UPDATE: Over 1,400 participants from 55 countries drove the sale total to £5,620,798, over three times the pre-sale estimate with 98% of lots sold.
IT is not everyday that a painting by Botticelli comes to auction, and it is not everyday that a sale of Old Master drawings features a strong Cork connection and a tenuous but definite link to the monster Frankenstein. Next January 28 in New York will be just such a day. Led by Botticelli, Rembrandt and Bernini the highest value Masters Week in Sotheby’s history runs in New York until January 30. The seven Sotheby’s auctions of paintings, drawings and sculpture with works spanning four centuries is headed by Botticelli’s Young Man Holding a Roundel. Sotheby’s are confident that this work will establish art market history as one of the most significant portraits of any period ever at auction. They have not published an estimate but rank it alongside Gustav Klimt’s Portrait of Adele Bloch-Bauer II (sold in 2006 for $87.9 million) and Van Gogh’s Portrait of Dr. Gachet (sold in 1990 for $82.5 million). As only about 12 portraits by the early Renaissance Florentine master are known – nearly all of them in major museum collections – it seems likely that this rare and characterful portrait could break all existing records. It comes up at the marquee sale of Master Paintings and Sculpture alongside 45 other works with estimates of from $70,000 to $30 million, the top estimate for Rembrandt’s Abraham and the Angels. (The Rembrandt was withdrawn from the sale)

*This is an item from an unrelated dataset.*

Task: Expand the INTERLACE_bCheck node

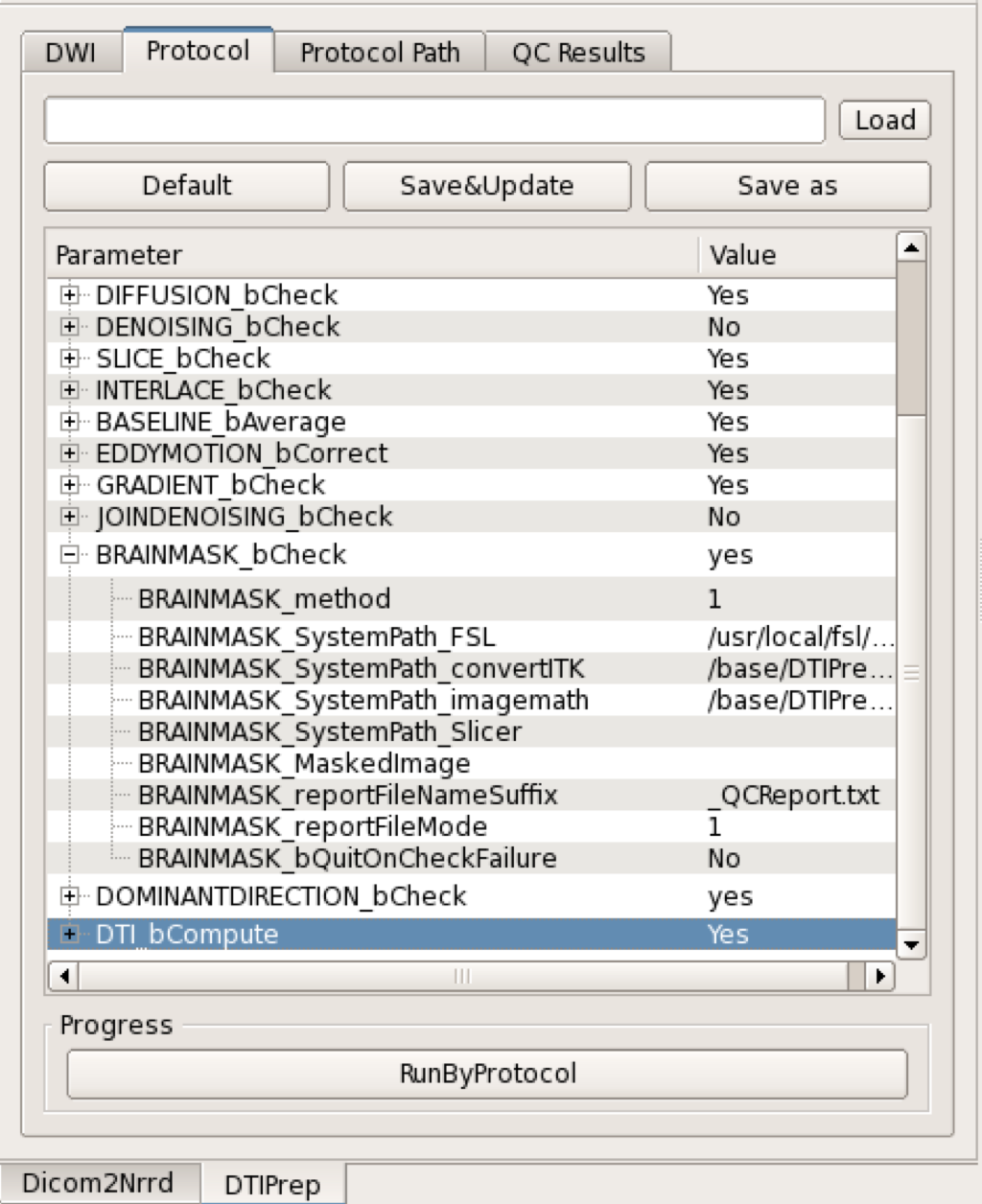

The Cork connection turns up at Christie’s online sale of Old Master and British drawings including property from the Cornelia Bessie Estate which runs until January 28. Lot 81 is a portrait by the Irish artist Hugh Douglas Hamilton (1739-1808) of Robert King, 2nd Earl of Kingston and Caroline (nee Fitzgerald), Countess of Kingston. He was an MP for County Cork. They lived at Mitchelstown Castle where they hired the author and founding feminist philosopher Mary Wollstonecraft (1759-1797) as governess to their daughters. (It is a pity that the governess did not have the opportunity to educate and civilise their son George who grew up to be the notoriously brutal commander of the North Cork Militia during the 1798 Rebellion). The daughter she influenced most was Margaret King who, as Lady Mount Cashell, undertook a grand tour and published her diaries. The unconventional Wollstonecraft died 11 days after giving birth to her second daughter Mary Shelley, creator of Frankenstein and wife of the poet. The Kingston portraits are estimated at $12,000-$18,000
(See post on antiquesandartireland.com for January 15, 2021)

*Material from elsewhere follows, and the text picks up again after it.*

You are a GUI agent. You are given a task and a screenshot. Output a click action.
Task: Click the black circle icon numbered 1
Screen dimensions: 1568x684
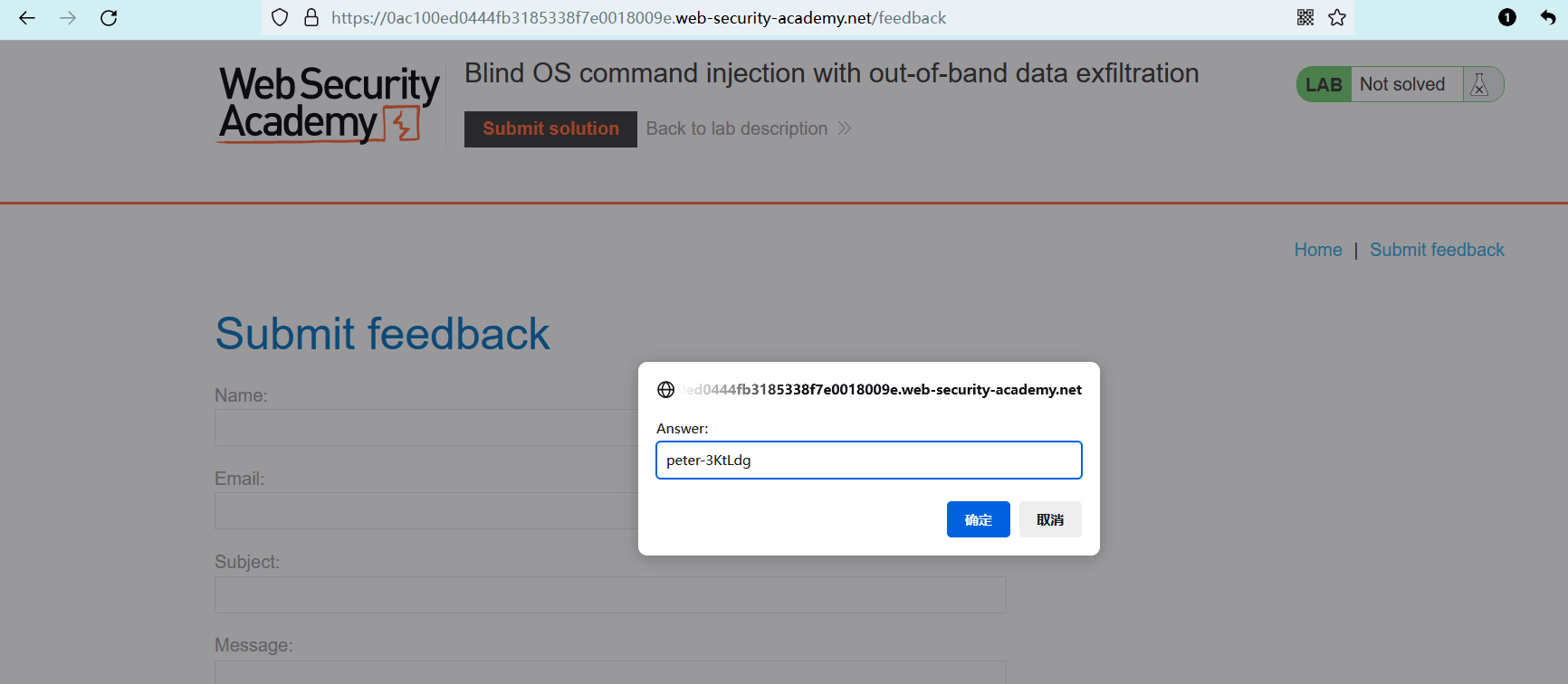(x=1507, y=18)

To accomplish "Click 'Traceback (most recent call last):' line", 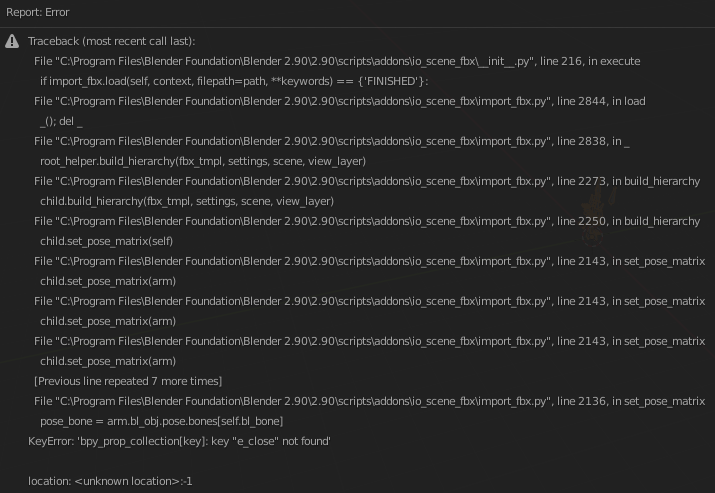I will click(112, 42).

A death mask of Patrick Kavanagh by the Cork sculptor Seamus Murphy comes up at Hegarty’s online auction in Bandon on January 31. Etched with the name of the poet and dated 1967 it is estimated at €6,000-9,000. The lot is accompanied by with a collection of personal correspondence between the the artists wife Maighread and well known collector Barbara Vance who was married to Douglas Vance, general manager of The Metropole Hotel in Cork from 1944 – 1985. Two other plaster examples of this mask have are recorded, one at The Writer’s Museum, Dublin, the second at The Patrick Kavanagh Centre, Monaghan.
Artists who are much admired and collected in Ireland feature at Dolan’s first timed online auction which runs until January 25. A 1963 painting by Cecil Maguire of Purteen Harbour, Achill, offers dramatic west Coast views and is estimated at €6,000-€8,000. There is a similar estimate on Girls on a Beach in PInk and Blue by George Russell, redolent of easy relaxation during long summer days. Mark O’Neill, Arthur Maderson, John Brobbel, Sean McSweeney, Markey Robinson and Robert Egginton are among the many artists who feature. An Ireland of days gone by is recalled in Market Day, Roundstone by Lady Kate Dobbin (€2,000-€3,000) while Girl with Umbrella, Reflected by John Shinnors (€3,500-€4,500) is an arresting work of an entirely different era and style. Musicians by Manus Walsh (€600-€800) is a stained glass panel by an artist who created some of the windows for Galway Cathedral. The sale of more than 260 lots features some antique furniture, rugs, books and collectibles including a Steiff teddy bear and a Hornby train set.